[LLVMdev] [Polly] Analysis of extra compile-time overhead for simple nested loops

Fri Aug 16 07:32:30 PDT 2013

On 08/16/2013 02:42 AM, Star Tan wrote:
> At 2013-08-16 12:44:02,"Tobias Grosser" <tobias at grosser.es> wrote:
>> Hi,
>>
>> I tried to reproduce your findings, but could not do so.
>
>
> Sorry, I did not put all code in my previous email because the code seems a little too long and complicated.
> You can refer to the detailed C code and LLVM IR code on http://llvm.org/bugs/show_bug.cgi?id=16843
> There are four attachments for our C code and LLVM IR code:
>
>
> nestedloop.c (http://llvm.org/bugs/attachment.cgi?id=11043): the simplified C code.
> nestedloop.ll (http://llvm.org/bugs/attachment.cgi?id=11044): the basic LLVM IR code.
> nestedloop.preopt.ll (http://llvm.org/bugs/attachment.cgi?id=11045): the preprocessed LLVM IR code.
> nestedloop.prepare.ll (http://llvm.org/bugs/attachment.cgi?id=11046): the LLVM IR code after running the polly-prepare pass.

Thanks, this works for me.

>> # Time with and without preoptimization
>> ~$ time polly-opt -basicaa -polly-prepare -polly-dependences
>> out.preopt.ll -disable-output
>> [..]
>>
>> Within -O3 the overhead is still far away from the 60 slowdown we have
>> seen on the other test case. A 2x slowdown for a kernel that we fully
>> analyse and code generate is not optimal, but probably not an issue. The
>> question is if the increasing depth of the loop nest can yield this 60x
>> slowdown.
>
>
> This is because the depth of the loop nest is only two. If we increase the depth of the loop nest, then the compile-time would significantly increase. I have posted results for the original code which contains 6 nested loops on http://llvm.org/bugs/show_bug.cgi?id=16843#c5
>
>
> In fact, the compile time is exponentially growing as the depth of loop nest increases:
> 2-nested: ~2X
> 4-nested: ~10X
> 6-nested: ~50X
> 8-nested: ~200X
> 10-nested: ~700X
> 12-nested: ~2000X

Perfect. This is what I was expecting. Let's see what we can do about it.

>> I think there are two angles we can have a look at:
>>
>> 1) Does -polly-prepare introduce unneeded dependences?
>>
>> This means, could we model the scalar dependences more efficiently than
>> how they are modeled by the array accesses introduced by -polly-prepare.
>
>
> This is really necessary. In fact, there should be no dependence in our code example as shown in our previous example. There is only a single and constant assignment "a=1" in the nested loop. Unfortunately, Polly still reports very complex data dependences.

Sure, LLVM may even be able to replace this entire loop by a closed form 
expression.
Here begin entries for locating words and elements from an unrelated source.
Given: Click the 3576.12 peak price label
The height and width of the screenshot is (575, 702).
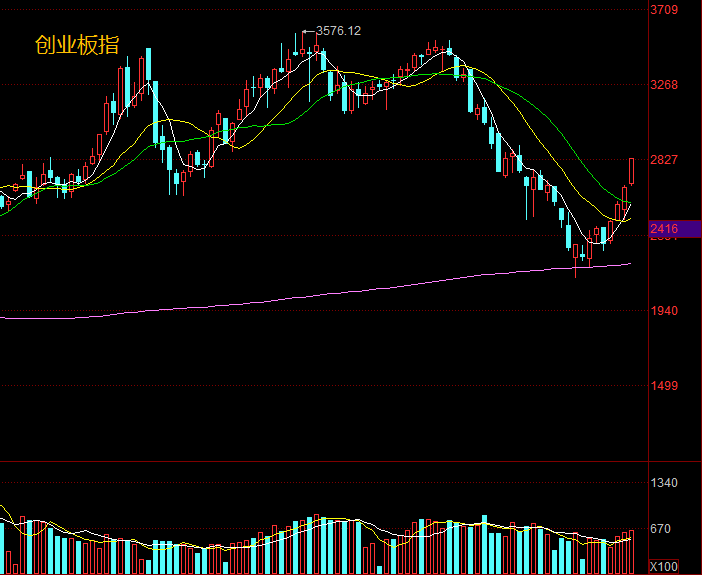Looking at the screenshot, I should (x=337, y=31).
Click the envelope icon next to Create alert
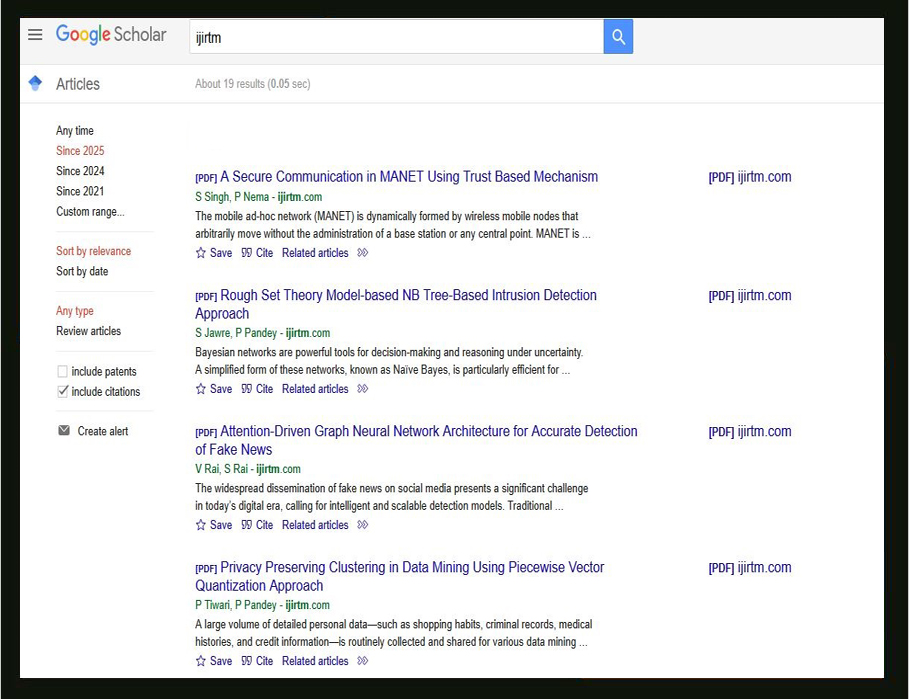Image resolution: width=909 pixels, height=699 pixels. tap(64, 430)
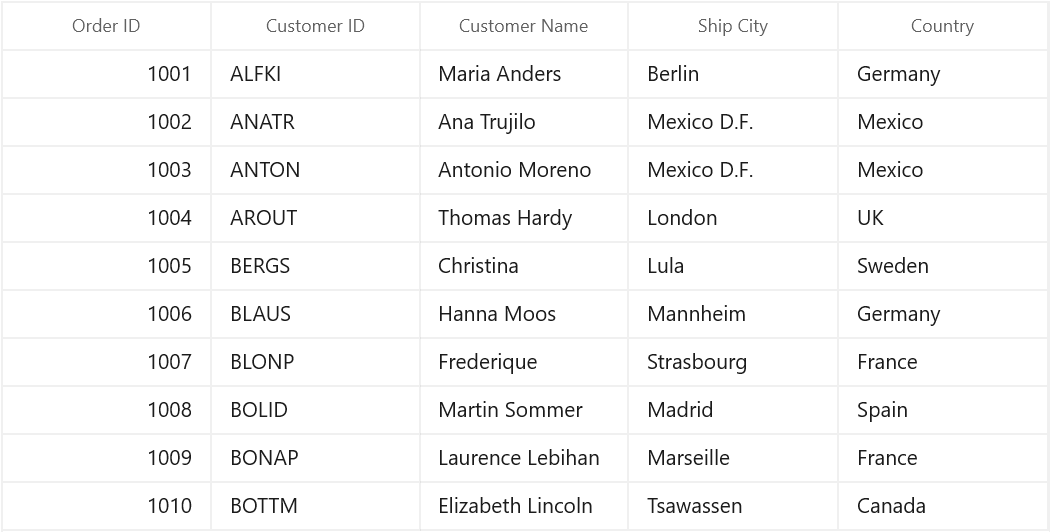1050x532 pixels.
Task: Select the Ana Trujilo cell
Action: pyautogui.click(x=524, y=122)
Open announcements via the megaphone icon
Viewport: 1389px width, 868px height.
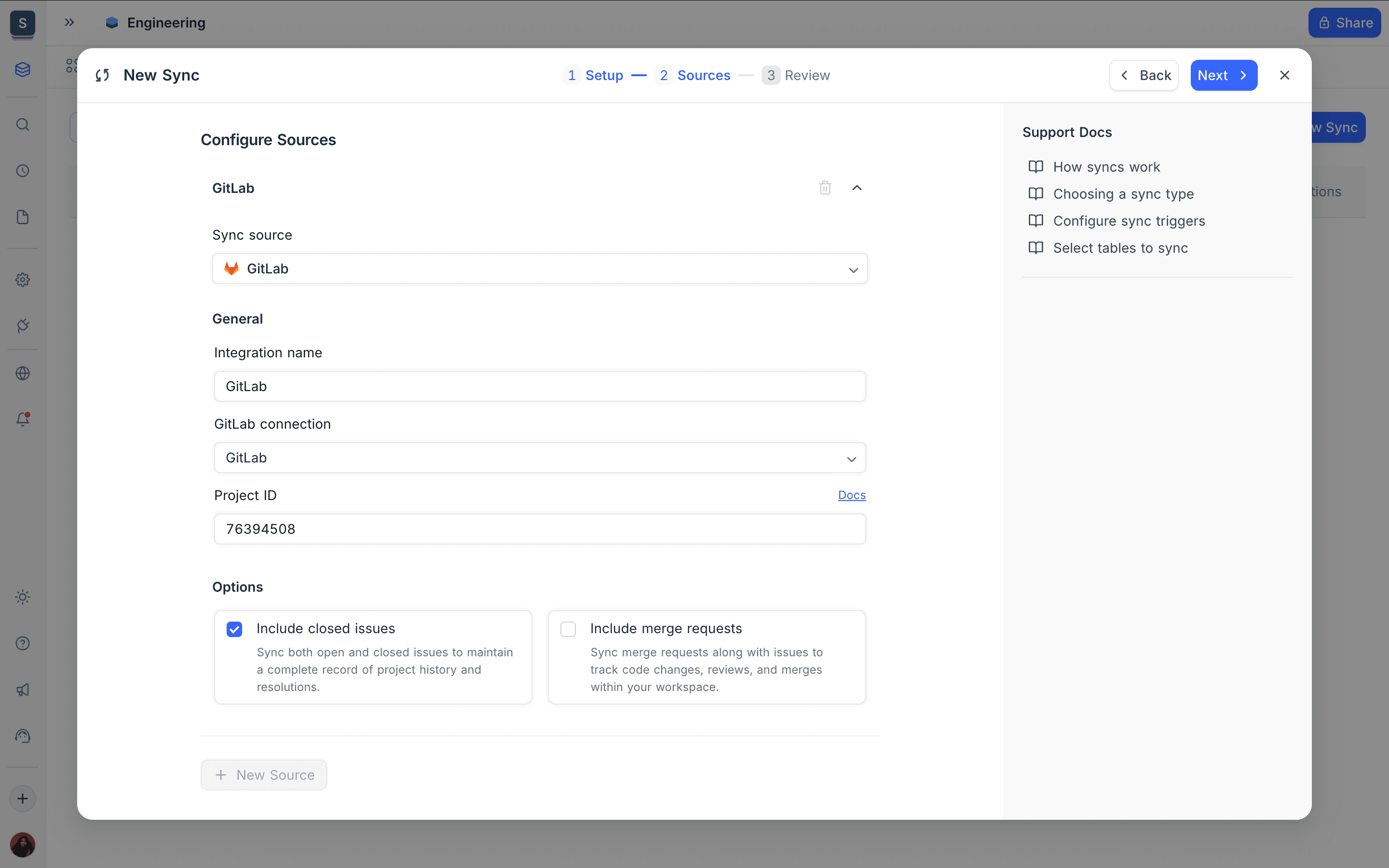23,690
However, it is also a good test case to challenge Polly. 
Let's see what we can do.

>> 2) What triggers the 60x slowdown in dependence analysis
>>
>> Is this due to the increasing loop nest depth? Or the increasing number
>> of allocations introduced by -polly-prepare?
>>
> I have found that the compile time is exponentially growing as the depth of loop nest increases. However, increasing the loop nest depth would also increases the number of allocations and store instructions.
>
>
>> An interesting experiment would be to see if the dependence analysis
>> runs faster on a loop that uses a single element array to implement the
>> reduction:
>>
>> for (i
>>    for (j
>>       ...
>>         X[0] = ...
>
>
> Yes, I have changed the original code to the form you suggested:
>    for (i
>        for (j
>            ...
>                 x=1

Sorry, I meant
                  x[0] +=

> There is no data dependence at all. However,  it seems that -polly-prepare still introduces a lot of allocs and store instructions.
>
>
>> Meaning one alloc instruction and a single load and store in the
>> innermost loop, without any non-induction variable PHI nodes.
>>
>> When implementing this in C, LLVM may introduce again PHI nodes. So it
>> may possibly be necessary to write this directly in LLVM-IR.

This is the important one. I wonder what the performance of the 
dependence analysis is for increasing loop depth, if we have only a 
single statement, that just reads and writes from the very same memory 
location, but that does not have all the mess from the 
non-induction-variable PHI nodes.

Tobi